Malam itu, Asep dan Asih sekali lagi menghitung jumlah tabungan mereka.
Uang yang mereka simpan untuk berhaji itu kini berjumlah Rp. 50.830.000.
Sementara biaya haji pada saat itu berkisar kurang lebih Rp 27 juta per
orang, belum lagi biaya bimbingan haji yang harus mereka ikuti, ditambah
dengan uang jajan tambahan untuk membeli oleh-oleh. Mereka menghitung,
kurang lebih mereka memerlukan dana berkisar Rp 10 juta.

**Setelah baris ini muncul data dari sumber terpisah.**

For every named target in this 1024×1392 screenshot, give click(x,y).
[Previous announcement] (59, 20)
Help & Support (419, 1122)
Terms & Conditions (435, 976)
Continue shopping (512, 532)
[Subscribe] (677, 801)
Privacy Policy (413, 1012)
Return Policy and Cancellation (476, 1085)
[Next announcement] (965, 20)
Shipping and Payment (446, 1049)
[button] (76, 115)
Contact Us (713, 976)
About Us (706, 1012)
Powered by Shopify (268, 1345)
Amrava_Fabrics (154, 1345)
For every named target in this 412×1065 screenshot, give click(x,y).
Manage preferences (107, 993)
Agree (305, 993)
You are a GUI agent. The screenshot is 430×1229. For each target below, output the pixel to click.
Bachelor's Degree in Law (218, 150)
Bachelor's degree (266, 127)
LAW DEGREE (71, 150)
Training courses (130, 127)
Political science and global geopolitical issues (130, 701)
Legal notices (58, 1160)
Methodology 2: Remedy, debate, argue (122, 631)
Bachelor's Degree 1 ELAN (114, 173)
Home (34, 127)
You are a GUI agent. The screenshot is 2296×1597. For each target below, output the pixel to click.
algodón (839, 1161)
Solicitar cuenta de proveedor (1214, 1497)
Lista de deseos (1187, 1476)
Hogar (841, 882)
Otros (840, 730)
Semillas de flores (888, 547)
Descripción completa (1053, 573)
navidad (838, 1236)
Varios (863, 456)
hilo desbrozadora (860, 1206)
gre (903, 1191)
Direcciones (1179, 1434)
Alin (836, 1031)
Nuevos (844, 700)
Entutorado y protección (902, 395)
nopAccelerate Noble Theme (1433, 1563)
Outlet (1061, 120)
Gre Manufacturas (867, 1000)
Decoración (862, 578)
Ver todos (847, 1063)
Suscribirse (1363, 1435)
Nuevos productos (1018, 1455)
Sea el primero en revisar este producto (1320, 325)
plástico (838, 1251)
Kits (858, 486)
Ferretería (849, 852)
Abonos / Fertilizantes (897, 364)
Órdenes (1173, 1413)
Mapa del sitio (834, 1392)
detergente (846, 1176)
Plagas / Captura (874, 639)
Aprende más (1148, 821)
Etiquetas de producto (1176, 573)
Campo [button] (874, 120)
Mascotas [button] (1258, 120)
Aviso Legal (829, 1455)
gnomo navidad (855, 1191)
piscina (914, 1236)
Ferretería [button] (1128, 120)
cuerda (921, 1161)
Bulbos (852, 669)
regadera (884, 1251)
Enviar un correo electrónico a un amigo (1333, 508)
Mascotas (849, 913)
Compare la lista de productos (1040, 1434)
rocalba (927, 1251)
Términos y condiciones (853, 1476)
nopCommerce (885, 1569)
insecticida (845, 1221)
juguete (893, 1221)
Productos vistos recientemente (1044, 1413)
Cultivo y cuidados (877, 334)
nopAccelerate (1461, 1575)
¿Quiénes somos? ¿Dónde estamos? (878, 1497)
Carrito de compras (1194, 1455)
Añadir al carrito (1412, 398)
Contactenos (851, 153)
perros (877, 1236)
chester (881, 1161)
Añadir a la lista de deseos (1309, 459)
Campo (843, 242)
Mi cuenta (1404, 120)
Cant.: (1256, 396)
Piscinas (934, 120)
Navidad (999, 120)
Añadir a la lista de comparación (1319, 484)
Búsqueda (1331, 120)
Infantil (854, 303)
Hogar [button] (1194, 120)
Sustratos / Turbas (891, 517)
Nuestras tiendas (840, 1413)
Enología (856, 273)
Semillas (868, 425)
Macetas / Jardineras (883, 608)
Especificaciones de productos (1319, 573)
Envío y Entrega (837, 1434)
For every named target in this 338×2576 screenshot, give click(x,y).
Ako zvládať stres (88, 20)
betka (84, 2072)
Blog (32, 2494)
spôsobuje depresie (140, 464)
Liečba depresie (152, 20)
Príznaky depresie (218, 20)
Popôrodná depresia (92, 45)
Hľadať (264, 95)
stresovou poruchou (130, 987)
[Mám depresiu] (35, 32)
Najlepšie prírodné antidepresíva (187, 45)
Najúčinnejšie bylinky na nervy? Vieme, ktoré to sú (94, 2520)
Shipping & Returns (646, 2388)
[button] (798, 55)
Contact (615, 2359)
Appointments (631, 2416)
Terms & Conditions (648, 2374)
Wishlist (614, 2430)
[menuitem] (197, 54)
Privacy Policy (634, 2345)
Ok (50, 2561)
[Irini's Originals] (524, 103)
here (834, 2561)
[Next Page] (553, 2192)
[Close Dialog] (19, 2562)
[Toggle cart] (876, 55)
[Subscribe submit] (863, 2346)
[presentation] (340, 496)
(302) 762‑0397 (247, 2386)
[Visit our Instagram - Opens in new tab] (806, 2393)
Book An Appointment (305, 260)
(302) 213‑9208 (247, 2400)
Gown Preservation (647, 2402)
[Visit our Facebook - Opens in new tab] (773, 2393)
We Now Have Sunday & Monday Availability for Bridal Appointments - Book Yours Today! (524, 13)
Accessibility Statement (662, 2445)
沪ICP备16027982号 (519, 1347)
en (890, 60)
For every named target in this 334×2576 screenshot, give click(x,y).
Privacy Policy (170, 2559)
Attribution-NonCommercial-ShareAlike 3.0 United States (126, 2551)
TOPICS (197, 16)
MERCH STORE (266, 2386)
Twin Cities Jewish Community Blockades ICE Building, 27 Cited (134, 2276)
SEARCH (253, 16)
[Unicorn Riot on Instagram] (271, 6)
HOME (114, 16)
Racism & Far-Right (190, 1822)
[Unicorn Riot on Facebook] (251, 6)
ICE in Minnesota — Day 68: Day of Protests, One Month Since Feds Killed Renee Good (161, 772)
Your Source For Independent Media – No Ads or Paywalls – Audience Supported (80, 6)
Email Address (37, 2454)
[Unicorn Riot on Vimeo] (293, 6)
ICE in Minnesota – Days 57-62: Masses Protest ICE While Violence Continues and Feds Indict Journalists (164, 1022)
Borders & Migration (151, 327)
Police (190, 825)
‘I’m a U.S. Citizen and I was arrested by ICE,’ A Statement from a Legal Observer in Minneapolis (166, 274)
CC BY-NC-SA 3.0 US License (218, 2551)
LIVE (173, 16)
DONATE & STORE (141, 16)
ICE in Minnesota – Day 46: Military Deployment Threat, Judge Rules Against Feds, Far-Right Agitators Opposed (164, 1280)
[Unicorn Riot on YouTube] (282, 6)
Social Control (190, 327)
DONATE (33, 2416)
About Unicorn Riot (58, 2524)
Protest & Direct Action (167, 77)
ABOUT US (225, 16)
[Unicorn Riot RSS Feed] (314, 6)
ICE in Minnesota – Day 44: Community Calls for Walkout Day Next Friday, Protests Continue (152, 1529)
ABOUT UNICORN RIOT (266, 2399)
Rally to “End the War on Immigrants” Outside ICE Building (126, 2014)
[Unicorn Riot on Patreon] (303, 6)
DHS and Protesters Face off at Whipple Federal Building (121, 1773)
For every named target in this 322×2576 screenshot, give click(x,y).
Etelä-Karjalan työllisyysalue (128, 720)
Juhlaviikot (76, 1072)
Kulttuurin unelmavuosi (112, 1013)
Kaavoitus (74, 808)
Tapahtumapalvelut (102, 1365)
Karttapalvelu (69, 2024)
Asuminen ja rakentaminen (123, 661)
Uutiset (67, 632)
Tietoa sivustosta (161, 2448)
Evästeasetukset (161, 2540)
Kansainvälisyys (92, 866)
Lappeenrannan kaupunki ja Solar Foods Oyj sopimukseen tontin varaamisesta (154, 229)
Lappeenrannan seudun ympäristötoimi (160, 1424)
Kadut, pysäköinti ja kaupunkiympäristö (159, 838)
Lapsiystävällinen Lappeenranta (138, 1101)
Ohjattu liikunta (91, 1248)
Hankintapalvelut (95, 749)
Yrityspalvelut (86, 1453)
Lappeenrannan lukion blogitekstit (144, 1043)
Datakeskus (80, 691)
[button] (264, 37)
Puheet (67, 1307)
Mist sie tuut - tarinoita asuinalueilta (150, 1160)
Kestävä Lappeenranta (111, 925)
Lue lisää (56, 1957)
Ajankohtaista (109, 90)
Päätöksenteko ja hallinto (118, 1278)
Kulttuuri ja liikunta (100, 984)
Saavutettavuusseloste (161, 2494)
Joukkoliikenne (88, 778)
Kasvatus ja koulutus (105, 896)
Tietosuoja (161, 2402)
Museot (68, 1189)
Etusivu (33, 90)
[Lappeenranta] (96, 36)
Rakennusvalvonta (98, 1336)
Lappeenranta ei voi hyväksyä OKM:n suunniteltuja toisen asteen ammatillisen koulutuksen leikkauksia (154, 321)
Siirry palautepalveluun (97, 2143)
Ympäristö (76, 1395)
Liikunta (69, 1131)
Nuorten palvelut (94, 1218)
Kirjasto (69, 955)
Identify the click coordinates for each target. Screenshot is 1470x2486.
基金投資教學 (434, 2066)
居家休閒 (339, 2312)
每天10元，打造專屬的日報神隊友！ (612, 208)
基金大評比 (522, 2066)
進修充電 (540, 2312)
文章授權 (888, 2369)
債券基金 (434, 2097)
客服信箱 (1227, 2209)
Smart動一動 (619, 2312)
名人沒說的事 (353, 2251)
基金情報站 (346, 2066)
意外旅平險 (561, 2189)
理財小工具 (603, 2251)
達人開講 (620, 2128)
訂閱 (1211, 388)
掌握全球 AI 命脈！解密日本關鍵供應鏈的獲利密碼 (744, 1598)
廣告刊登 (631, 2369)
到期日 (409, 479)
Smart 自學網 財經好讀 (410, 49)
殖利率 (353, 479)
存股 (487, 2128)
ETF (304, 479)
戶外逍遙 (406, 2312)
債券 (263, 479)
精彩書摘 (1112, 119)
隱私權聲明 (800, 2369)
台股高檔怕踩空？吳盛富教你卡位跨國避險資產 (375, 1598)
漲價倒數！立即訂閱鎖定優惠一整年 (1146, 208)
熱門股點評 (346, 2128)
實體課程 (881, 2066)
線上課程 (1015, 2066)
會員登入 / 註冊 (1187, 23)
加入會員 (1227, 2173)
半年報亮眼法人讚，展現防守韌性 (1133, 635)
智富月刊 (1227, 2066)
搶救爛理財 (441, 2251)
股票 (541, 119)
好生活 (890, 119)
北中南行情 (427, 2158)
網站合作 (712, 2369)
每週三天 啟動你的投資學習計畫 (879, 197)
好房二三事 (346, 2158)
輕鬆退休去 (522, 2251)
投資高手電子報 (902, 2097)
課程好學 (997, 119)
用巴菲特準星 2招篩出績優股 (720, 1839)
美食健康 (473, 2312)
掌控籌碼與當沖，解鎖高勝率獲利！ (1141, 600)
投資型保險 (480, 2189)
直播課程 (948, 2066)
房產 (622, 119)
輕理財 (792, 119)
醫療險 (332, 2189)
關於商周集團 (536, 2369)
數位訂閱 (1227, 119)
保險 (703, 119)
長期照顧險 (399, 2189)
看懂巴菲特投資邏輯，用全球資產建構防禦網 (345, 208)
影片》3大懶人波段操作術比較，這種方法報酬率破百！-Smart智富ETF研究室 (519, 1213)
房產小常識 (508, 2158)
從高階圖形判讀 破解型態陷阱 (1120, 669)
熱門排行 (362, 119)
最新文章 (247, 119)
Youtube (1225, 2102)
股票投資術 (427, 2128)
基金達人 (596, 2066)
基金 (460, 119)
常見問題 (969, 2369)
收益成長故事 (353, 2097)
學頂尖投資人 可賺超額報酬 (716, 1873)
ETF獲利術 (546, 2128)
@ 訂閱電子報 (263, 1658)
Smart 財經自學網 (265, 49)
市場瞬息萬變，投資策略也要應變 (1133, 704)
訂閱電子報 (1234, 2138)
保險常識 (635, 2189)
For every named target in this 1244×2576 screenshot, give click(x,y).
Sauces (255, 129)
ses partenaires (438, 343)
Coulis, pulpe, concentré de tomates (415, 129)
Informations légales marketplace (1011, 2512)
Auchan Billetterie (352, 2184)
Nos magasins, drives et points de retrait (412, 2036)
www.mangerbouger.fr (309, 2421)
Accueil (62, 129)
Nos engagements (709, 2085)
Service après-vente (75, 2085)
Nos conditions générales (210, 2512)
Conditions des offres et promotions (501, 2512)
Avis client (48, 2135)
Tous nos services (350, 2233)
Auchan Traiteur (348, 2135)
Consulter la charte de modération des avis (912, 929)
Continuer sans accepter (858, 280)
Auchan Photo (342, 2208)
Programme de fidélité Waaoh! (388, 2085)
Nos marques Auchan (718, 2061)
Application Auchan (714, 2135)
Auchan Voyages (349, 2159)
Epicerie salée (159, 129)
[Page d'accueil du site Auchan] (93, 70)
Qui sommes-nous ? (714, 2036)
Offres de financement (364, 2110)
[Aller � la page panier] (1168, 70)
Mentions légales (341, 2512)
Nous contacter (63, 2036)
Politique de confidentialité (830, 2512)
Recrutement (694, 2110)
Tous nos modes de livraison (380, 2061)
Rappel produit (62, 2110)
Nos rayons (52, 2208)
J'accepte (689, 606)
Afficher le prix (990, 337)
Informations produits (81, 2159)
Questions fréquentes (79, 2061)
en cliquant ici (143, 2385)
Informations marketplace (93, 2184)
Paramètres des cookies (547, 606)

Setiap malam berlalu, Asep dan Asih selalu menghitung peruntungan jualan
mereka, dan sebagiannya mereka sisihkan untuk mewujudkan cita-cita berhaji.
Suatu pagi, Asep mendengar kabar bahwa kawan karibnya dalam berjamaah
shalat di Masjid As Shabirin jatuh sakit secara mendadak dan kini dirawat
di RS. Dr. Hasan Sadikin.

Setelah divisum oleh dokter rupanya penyakit yang diderita tetangga
sekaligus kawan karibnya itu adalah penyakit tumor tulang. Sebuah penyakit
yang jarang terjadi pada masyarakat Indonesia.

Bersegeralah, Asep menjenguk kawan karibnya itu. Sesampainya di sana,
sahabat tersebut masih berada di ruang ICU dan untungnya masih sadarkan
diri sehingga dapat melakukan percakapan dengan Asep. Dari penuturannya
Asep mengetahui bahwa tumor tulang tersebut telah membuat tetangganya tidak
mampu untuk berdiri lagi, dan tumor tersebut harus diangkat segera. Sebab
bila tidak, maka tumor tersebut dapat menjalar ke bagian tubuh lain. Asep
bergidik mendengarnya. Namun ia masih terus membesarkan hati sahabatnya itu
untuk senantiasa tawakkal dan berdoa kepada Allah Swt Yang Maha
Menyembuhkan setiap penyakit hamba-Nya.

Hampir setiap hari Asep menjenguk sahabatnya itu. Pada hari kedelapan,
sahabatnya itu telah dipindah ke ruang rawat inap kelas 3, bersama tujuh
pasien lainnya dalam satu kamar. Kamar tersebut pengap dengan bau obat, dan
tidak layak disebut sebagai kamar rumah sakit. Pemandangan yang berantakan.
Jemuran baju pasien dan pendamping yang bertebaran di sepanjang jendela.
Seprai kasur yang tidak rapi. Tikar dan koran bertebaran di pojok-pojok
kamar. Itu semua membuat pemandangan kamar menjadi tidak asri dan pengap.

Namun apa mau dikata,
tetangganya adalah seorang yang mungkin memilik nasib sama dengan jutaan
orang di Indonesia. Sudah masuk rumah sakit saja Alhamdulillah, nggak tahu
bayarnya pakai apa?

Hari itu adalah hari kesebelas sahabatnya dirawat di rumah sakit. Kebetulan
Asep sedang berada di sana, seorang perawat membawakan sebuah surat dari
rumah sakit bahwa untuk membuang tumor yang berada di sendi-sendi tulang
pasien haruslah dijalankan sebuah operasi. Operasi itu akan menelan biaya
hampir Rp 50 juta. Bila keluarga pasien mengharapkan kesembuhan, maka
operasi tersebut harus dilakukan. Namun kalau mau berpasrah kepada takdir
Tuhan, maka tinggal berdoa saja agar terjadi keajaiban.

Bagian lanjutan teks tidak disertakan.